Return each line exactly, from the one that has "Copy the OAuth Redirect URL field" through the end of the entries, both ends included. Pictures do not belong.

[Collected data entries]
____

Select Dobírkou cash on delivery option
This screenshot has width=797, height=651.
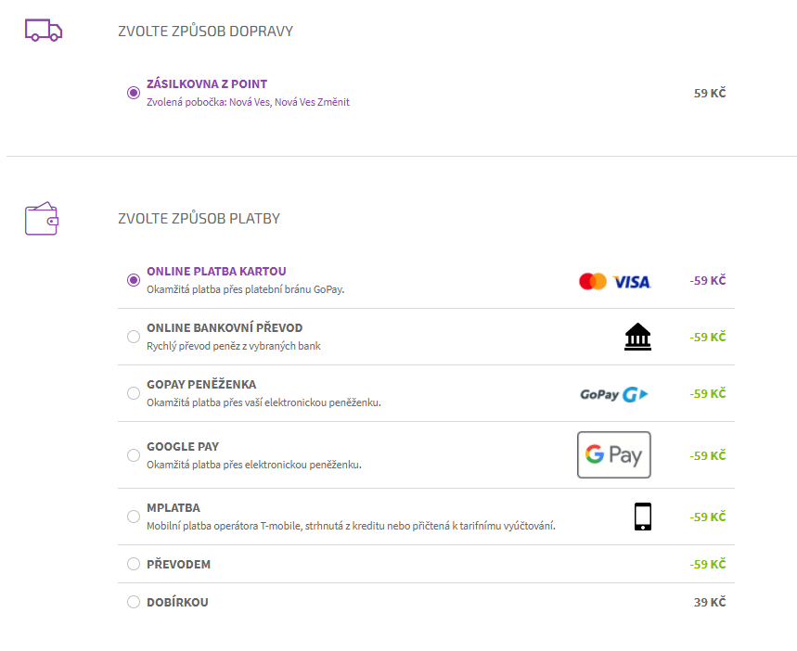pos(134,602)

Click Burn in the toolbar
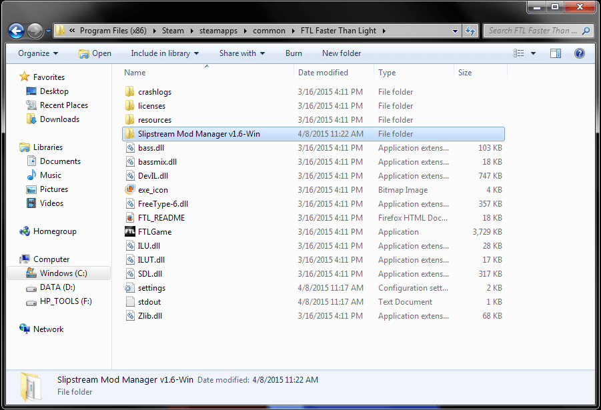pos(293,53)
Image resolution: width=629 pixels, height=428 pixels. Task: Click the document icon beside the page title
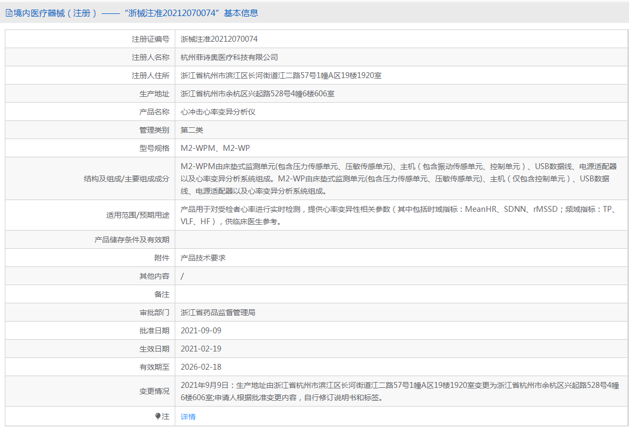click(9, 13)
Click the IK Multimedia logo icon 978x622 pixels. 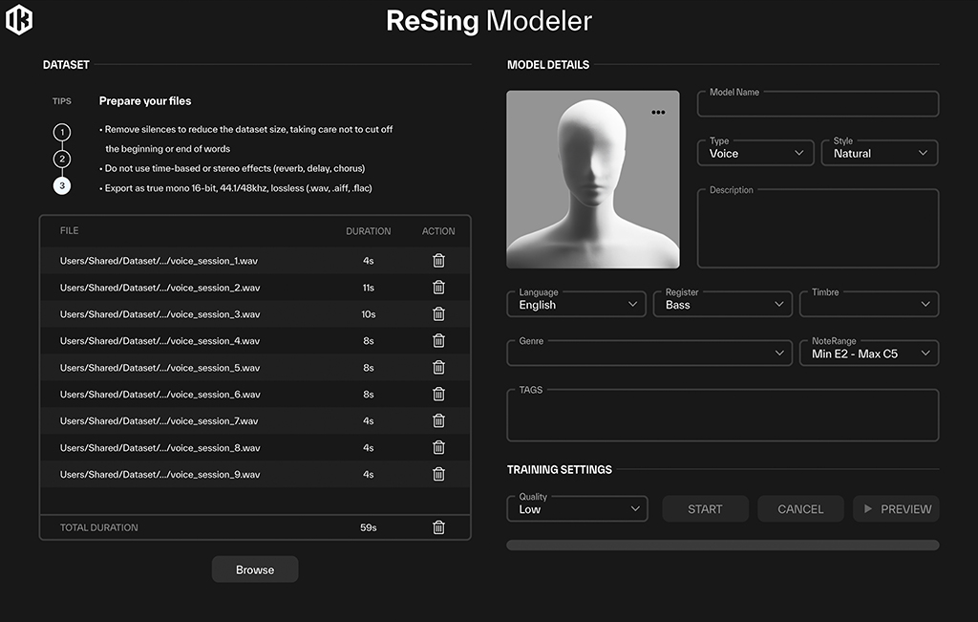[x=19, y=20]
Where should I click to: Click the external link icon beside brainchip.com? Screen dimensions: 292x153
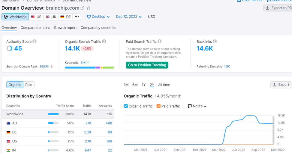83,8
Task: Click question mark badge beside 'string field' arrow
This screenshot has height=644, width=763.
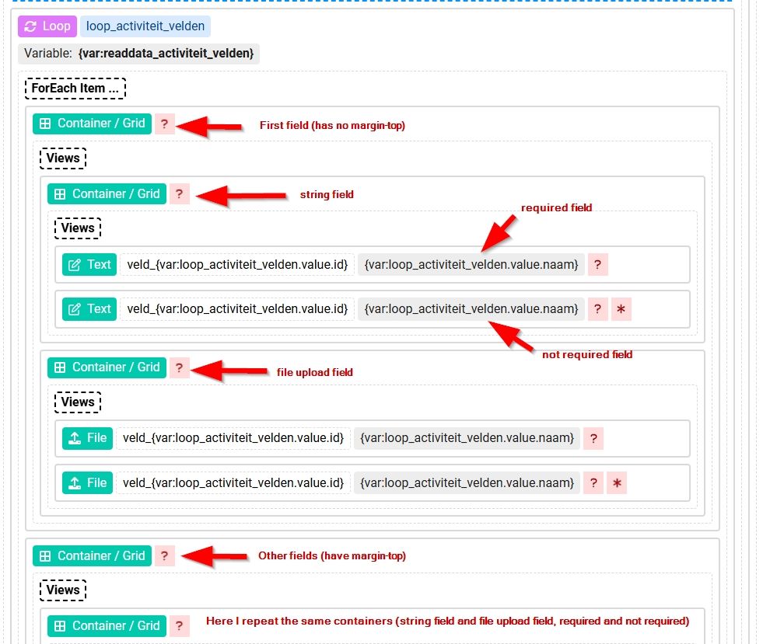Action: 179,194
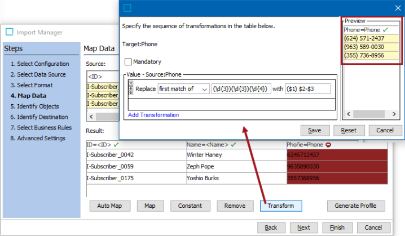Go to step 8 Advanced Settings

click(x=38, y=138)
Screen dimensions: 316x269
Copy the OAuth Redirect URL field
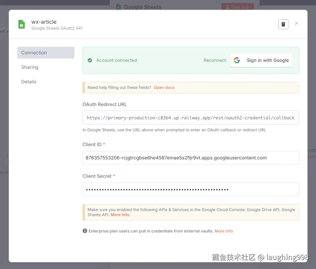[x=191, y=118]
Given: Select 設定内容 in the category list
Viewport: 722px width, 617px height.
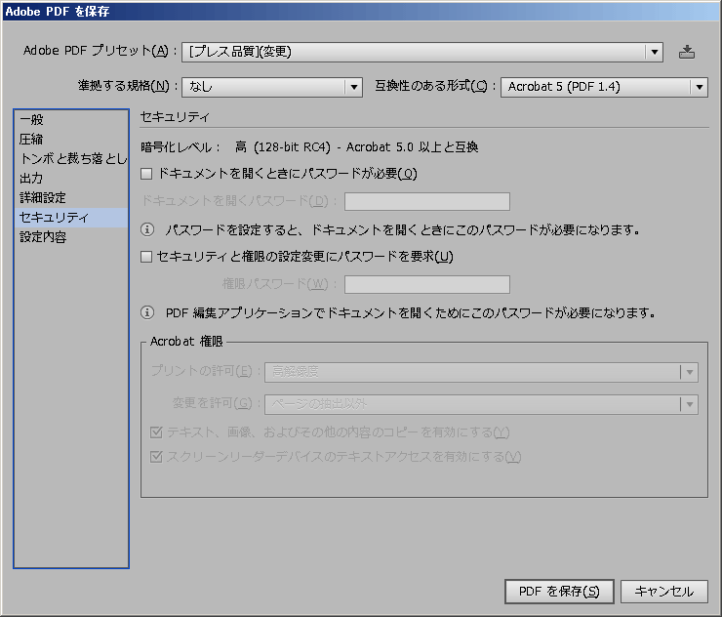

____

(Exercise response)
Copy the OAuth Redirect URL field
[x=191, y=118]
Given: Select 設定内容 in the category list
Viewport: 722px width, 617px height.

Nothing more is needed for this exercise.